Re: Learning C question

brandon88tube wrote:

I understand arrays, loops and the other basic things like if statements because of my other programming knowledge, but what tends to get me is the whole pointer thing and memory management. I don't understand the point of using a pointer over a normal variable. I might already be using them at work, but unknowingly so, as I make variables that sort of reference something else. Either way, the way they are used seems to confuse me for some odd reason and I just can't grasp the concept. Then there is the whole memory thing... Never had to do this before so never sure when and where it would be needed.

brandon88tube wrote:

I understand arrays, loops and the other basic things like if statements because of my other programming knowledge, but what tends to get me is the whole pointer thing and memory management. I don't understand the point of using a pointer over a normal variable. I might already be using them at work, but unknowingly so, as I make variables that sort of reference something else. Either way, the way they are used seems to confuse me for some odd reason and I just can't grasp the concept. Then there is the whole memory thing... Never had to do this before so never sure when and where it would be needed.

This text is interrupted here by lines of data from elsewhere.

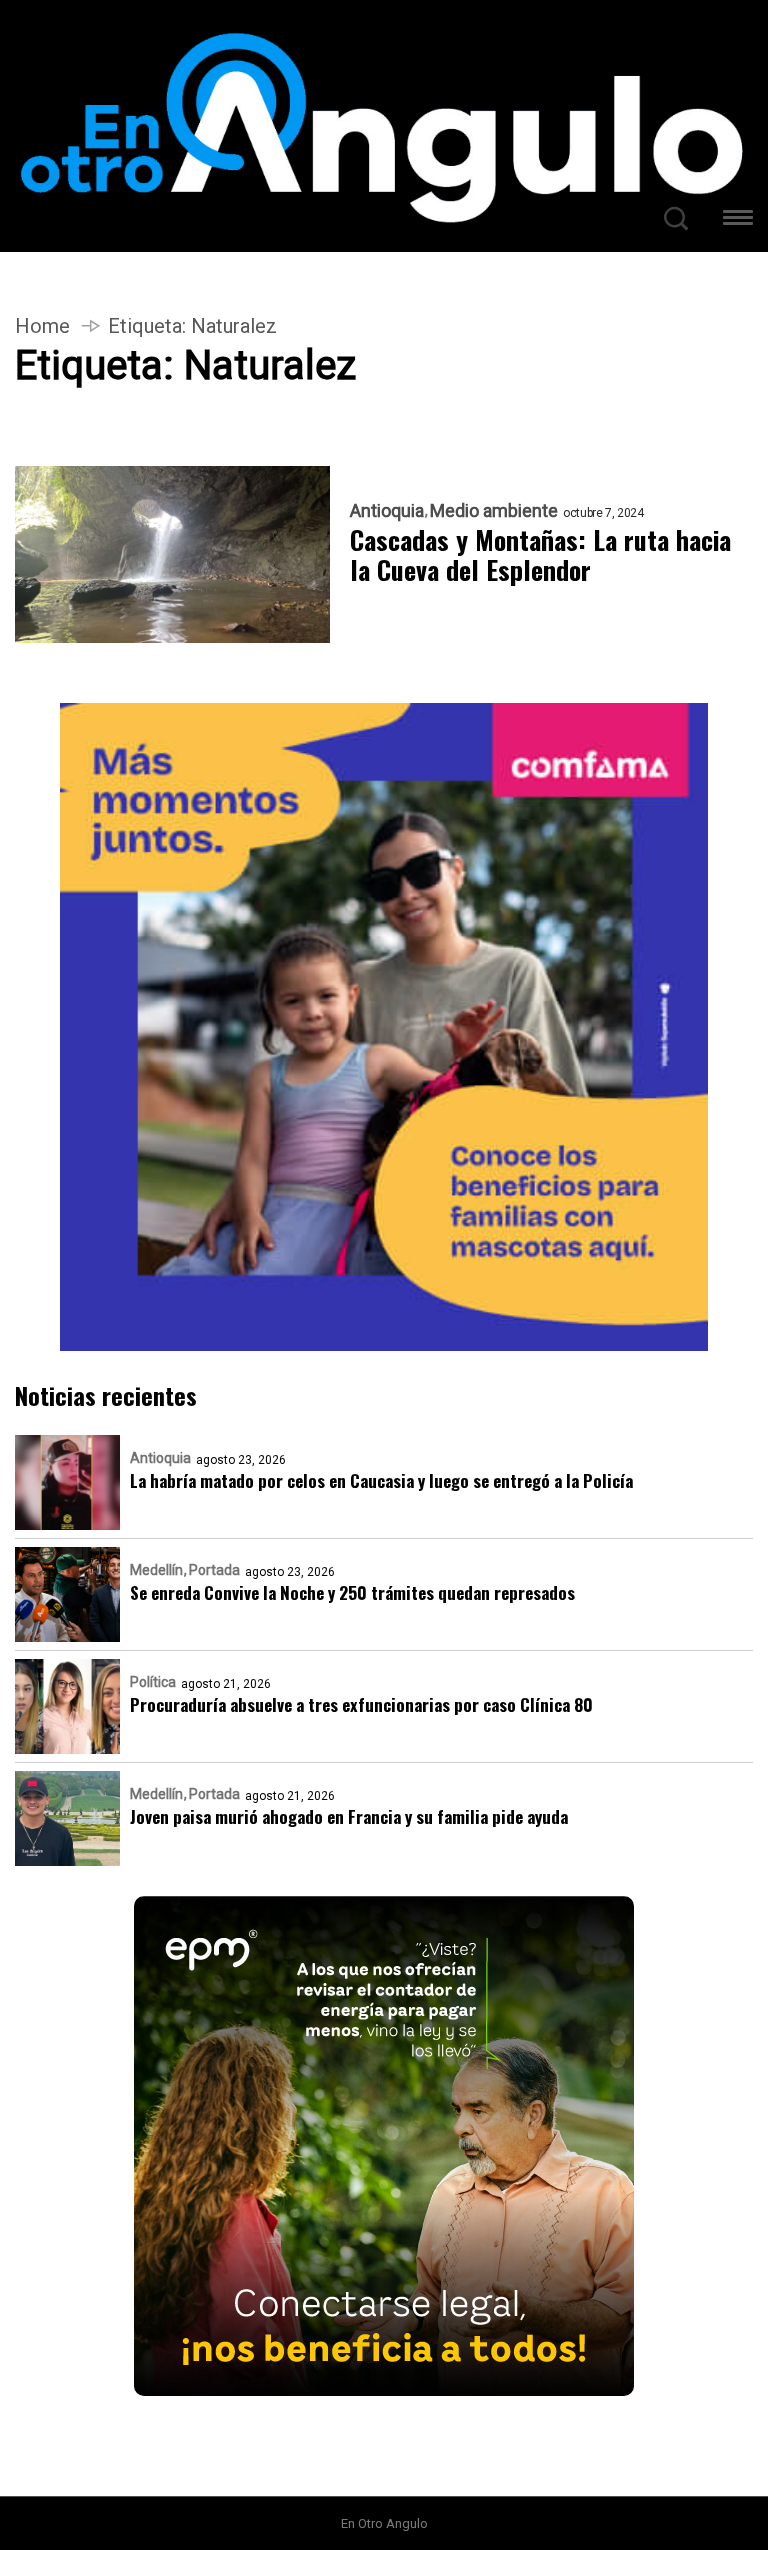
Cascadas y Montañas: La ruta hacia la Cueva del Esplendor (540, 555)
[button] (738, 220)
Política (153, 1682)
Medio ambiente (494, 511)
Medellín (156, 1570)
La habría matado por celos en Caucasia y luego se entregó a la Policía (381, 1480)
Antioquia (387, 511)
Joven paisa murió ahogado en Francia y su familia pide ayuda (349, 1816)
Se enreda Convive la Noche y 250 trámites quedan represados (352, 1592)
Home (42, 326)
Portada (214, 1570)
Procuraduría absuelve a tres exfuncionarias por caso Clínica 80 (361, 1704)
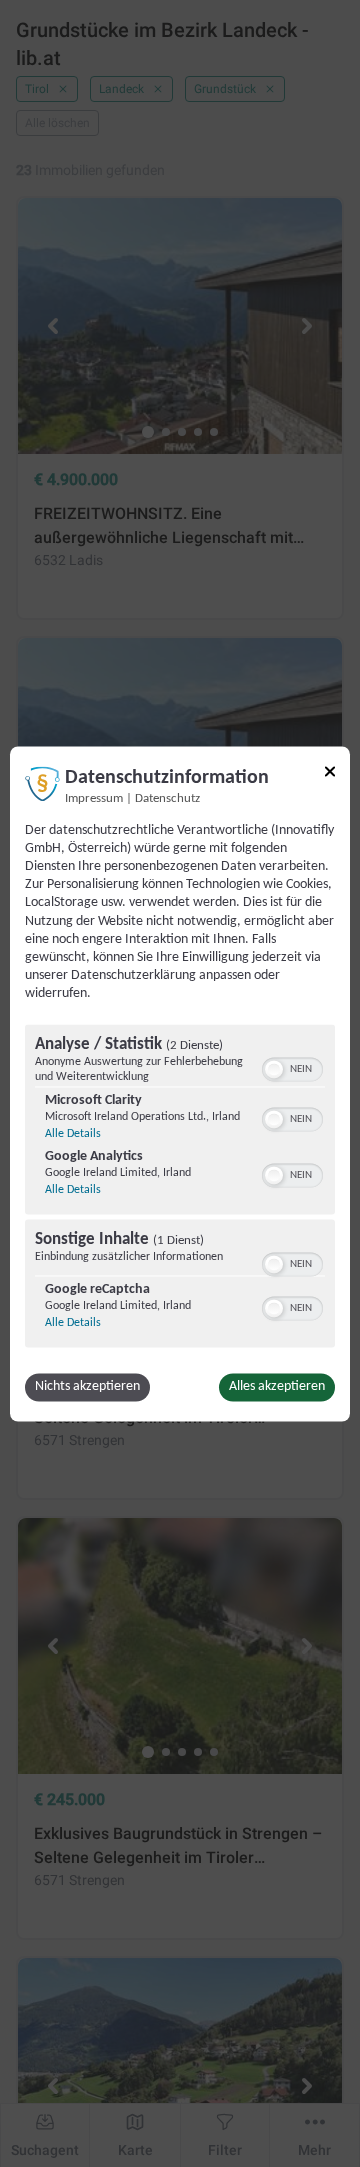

Well, I think the whole thing is that you don't fully grasp the memory bit, if you understand that and what a memory address is then pointers all fall to place.

Think of the computer's memory as a huge array of cells which each can hold 0 or 1. In order to access these cells more efficiently the cpu groups them into larger chunks and allow you fast access to the memory using these chunks. For example a 32-bit cpu it can take a chunk of 32-bits at a time and manipulate those bits and/or move them to another memory location (cell chunk).  Say we want to send a 32-bit value to a function, no problem. 32-bits can be moved the the functions local memory (stack) extremely quickly. However, what if we want to send a huge chunk of data to a function? It doesn't fit into 32-bits and will require the cpu to do alot of work in copying this large data to the function's stack in repeated 32-bit chunks which is slow. But why are we copying this data at all? The data already exist somewhere, can't we just tell the function where it is rather than copying all that data to the function? Sure, that is what a pointer does. It simply points at a chunk of data in memory and the type the pointer has tells whatever code that uses it how that data is to be accessed.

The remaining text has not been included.